On January 14, 2021, the Children’s Bureau released the annual child abuse and neglect report: Child Maltreatment 2019. The numbers show a decrease in the rates of abuse and neglect for last year’s report, but infants and young children have the highest child maltreatment rates in their first year of life. For the federal fiscal year 2019, there are an estimated 656,000 victims of child abuse and neglect. The victim rate is 8.9 victims per 1,000 children in the population.

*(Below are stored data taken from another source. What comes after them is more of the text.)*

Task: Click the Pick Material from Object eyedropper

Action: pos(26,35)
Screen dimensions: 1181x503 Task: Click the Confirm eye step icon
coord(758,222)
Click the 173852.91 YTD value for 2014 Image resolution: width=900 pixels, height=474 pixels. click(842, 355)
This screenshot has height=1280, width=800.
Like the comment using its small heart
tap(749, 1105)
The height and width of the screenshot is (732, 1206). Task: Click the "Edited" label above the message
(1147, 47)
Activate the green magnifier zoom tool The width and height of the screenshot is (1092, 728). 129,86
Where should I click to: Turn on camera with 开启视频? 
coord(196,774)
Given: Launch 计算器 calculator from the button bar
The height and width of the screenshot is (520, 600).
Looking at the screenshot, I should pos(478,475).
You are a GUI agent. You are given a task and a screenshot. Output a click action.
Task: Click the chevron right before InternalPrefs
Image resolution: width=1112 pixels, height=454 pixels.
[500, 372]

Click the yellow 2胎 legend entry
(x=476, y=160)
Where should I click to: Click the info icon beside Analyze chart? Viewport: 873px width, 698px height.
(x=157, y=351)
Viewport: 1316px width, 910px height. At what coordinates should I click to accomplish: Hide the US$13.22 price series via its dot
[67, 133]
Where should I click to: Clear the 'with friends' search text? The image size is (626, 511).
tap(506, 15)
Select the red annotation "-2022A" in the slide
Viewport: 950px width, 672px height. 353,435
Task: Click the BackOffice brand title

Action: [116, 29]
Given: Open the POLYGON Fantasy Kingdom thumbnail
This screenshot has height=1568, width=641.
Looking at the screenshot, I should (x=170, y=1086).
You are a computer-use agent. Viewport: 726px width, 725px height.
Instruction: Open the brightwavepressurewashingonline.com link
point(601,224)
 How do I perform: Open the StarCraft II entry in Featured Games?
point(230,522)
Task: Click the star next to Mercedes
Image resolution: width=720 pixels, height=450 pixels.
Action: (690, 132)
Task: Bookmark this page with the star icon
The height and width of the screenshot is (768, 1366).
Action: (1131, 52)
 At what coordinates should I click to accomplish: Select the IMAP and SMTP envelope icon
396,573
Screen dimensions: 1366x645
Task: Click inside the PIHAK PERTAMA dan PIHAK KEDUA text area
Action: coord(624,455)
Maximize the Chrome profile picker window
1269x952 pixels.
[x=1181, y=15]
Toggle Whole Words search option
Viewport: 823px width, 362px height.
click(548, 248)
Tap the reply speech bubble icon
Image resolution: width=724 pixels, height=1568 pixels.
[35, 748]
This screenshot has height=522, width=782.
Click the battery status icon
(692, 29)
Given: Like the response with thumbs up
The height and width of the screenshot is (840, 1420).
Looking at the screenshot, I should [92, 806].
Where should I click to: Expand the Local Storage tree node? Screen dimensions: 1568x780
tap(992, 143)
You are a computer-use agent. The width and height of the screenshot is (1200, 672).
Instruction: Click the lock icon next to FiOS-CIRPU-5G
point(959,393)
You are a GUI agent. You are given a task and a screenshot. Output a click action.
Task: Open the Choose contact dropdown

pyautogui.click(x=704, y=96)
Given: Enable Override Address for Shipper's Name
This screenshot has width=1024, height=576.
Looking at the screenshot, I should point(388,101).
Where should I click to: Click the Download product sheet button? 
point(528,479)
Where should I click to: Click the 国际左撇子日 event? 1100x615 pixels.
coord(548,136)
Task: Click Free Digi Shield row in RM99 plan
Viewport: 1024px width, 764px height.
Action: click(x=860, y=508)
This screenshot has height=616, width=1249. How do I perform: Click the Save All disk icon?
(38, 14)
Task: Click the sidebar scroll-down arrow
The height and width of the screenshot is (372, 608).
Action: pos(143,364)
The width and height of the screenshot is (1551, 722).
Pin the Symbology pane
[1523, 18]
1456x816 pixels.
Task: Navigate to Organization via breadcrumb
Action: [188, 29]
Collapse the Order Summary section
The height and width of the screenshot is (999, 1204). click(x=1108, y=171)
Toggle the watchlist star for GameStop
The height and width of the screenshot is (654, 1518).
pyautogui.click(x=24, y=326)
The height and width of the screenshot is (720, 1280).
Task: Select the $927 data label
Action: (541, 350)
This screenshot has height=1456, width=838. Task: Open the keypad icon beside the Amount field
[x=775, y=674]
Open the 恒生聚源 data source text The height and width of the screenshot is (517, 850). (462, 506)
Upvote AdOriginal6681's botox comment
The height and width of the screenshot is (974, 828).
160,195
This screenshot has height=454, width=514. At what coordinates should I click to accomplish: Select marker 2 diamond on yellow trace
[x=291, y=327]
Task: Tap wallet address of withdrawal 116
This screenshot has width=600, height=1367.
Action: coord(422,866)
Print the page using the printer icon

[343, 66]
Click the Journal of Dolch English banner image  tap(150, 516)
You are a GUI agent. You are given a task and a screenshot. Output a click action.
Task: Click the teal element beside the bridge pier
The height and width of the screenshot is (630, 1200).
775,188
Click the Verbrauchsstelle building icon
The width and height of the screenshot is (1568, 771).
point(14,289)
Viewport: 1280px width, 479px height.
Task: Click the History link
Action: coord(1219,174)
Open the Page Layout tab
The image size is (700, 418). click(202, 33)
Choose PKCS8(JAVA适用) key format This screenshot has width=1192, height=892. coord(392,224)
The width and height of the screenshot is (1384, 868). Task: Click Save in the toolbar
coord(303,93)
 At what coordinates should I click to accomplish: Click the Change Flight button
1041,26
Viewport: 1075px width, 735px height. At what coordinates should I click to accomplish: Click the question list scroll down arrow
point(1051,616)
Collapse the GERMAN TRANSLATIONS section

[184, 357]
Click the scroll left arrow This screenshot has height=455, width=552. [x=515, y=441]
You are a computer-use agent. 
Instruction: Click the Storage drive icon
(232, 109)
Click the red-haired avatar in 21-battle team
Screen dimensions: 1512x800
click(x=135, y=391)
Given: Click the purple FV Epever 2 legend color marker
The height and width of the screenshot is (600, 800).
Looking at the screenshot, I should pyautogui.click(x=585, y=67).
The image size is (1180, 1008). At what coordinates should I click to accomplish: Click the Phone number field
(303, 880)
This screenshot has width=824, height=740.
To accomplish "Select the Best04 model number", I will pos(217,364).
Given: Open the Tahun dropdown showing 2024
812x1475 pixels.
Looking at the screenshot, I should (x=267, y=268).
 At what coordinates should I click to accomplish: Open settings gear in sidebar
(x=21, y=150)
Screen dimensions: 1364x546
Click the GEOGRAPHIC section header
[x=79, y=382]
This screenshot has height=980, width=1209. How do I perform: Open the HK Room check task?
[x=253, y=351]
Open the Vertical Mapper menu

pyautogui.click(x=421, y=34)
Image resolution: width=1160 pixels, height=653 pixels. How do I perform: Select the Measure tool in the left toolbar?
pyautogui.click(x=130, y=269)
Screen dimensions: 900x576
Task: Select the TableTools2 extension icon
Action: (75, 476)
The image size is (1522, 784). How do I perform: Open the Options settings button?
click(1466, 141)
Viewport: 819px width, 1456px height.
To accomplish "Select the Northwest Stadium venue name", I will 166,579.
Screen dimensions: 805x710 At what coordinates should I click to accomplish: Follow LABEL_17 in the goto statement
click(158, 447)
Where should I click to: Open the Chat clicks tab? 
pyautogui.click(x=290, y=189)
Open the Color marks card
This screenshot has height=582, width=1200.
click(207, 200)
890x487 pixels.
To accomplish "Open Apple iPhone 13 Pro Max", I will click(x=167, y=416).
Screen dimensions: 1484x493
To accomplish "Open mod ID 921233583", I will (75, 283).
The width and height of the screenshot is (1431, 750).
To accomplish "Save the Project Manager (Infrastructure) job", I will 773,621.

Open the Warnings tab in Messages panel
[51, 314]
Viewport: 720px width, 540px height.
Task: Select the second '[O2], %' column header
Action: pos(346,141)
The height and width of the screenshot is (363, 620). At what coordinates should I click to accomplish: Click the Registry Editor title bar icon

Child Protective Services (CPS) agencies received a national estimate of 4.4 million referrals involving approximately 7.9 million children. Of the number of referrals, 54.5 percent were screened in, and 45.5 percent were screened out for 2019. Fifty-two states screened in 2.4 million referrals for a CPS response, an increase of 5.8 percent. As far as who reports cases of abuse and neglect, professionals submitted 68.6 percent of reports. Professionals included teachers, police officers, lawyers, and social services staff. As in past years, education personnel (21%) accounted for the single biggest percentage of reporters, followed by legal and law enforcement personnel (19.1%) and social services personnel (11%). These are all mandatory reporters under various state laws. Nonprofessionals—including friends, neighbors, and relatives— and unclassified sources both submitted fewer than one-fifth of reports each (15.7%).

Other key findings in the report include:

  • Children in their first year of life have the highest rate of victimization at 25.7 per 1,000 (an increase from FY 2018) children of the same age in the national population.
  • American Indian or Alaska Native children have the highest rate of victimization at 14.8 per 1,000 children in the population of the same race or ethnicity, and African American children have the second-highest rate at 13.7 per 1,000 children of the same race or ethnicity.
  • An increase from 12.3 percent in 2018 to 15.9 percent in 2019 shows an increase in the number of victims reported with the alcohol abuse caregiver risk factor.
  • A decrease in the number of victims with the drug abuse caregiver risk factor from 30.7 in 2018 to 29.4 percent in 2019

The report provided two analyses for the type of abuse and neglect that children suffered, counting categories, where a victim is counted once for each substantiated maltreatment type and counting single types, where the focus is on those victims who suffered a single type of maltreatment. For victims with two or more substantiated maltreatment, they are counted in the multiple maltreatment types.

Maltreatment Type Counting Categories Counting Single Types
Single Maltreatment n/a 84.5%
Neglect 74.9% 61%
Physical Abuse 17.5% 10.3%
Sexual Abuse 9.3% 7.2%

For the fiscal year 2019, an estimated 1,840 children died of abuse and neglect at a rate of 2.50 per 100,000 children in the national population, an increase of 10.8 percent from the 2015 national estimate of 1,660 child fatalities. Forty-five (45.4%) percent of all child fatalities were children under the age of 1. In addition, the report showed the following:

  • Boys had a higher child fatality rate than girls at 2.98 boys per 100,000 boys in the population.
  • Girls had a child fatality rate of 2.20 per 100,000 girls in the population.
  • The rate for African-American child fatalities was 5.06 per 100,000 African American children, 2.3 times greater than the rate of White children, and 2.7 times greater than the rate of Hispanic children.
  • The rate for white children was 2.18 per 100,000 children.
  • The rate of Hispanic children was 1.89 per 100,000 children.

Regarding prevention services both for children that were substantiated as victims of maltreatment and children that were not victims but came to the attention of child protective services and are funded by the state or through CAPTA (the Child Abuse Prevention and Treatment Act) or other federal funds such as the Social Services Block grant. An estimated 1.9 million children received prevention services in the fiscal year 2019. States report postresponse services as services that were initiated or continued due to an investigation response or alternative response from a child welfare agency. Two-thirds (60.8%) of victims and one third (27.7%) of nonvictims received post-response services. Nearly 1.3 million children received post-response services from a CPS agency.

This is the second year states reported on data elements from CAPTA, infants with prenatal substance exposure (IPSE), and victims of sex trafficking.  Twenty-nine states reported 877 victims of sex trafficking, with most of the victims (85.5%) being female. Seventy-six percent of victims were ages 14 through 17. The second category of data includes forty-seven states with 38,625 infants with prenatal substance exposure in FY 2019. Of that number twenty- one states reported 23,210 screened-in infants IPSE, and 75 percent (17,505) had a Plan of Safe Care. The data collection under CAPTA is voluntary since federal funding for the system is so very limited. Last year thirteen states reported data, and the number is steadily increasing, a huge improvement when typically data collection tends to be slower.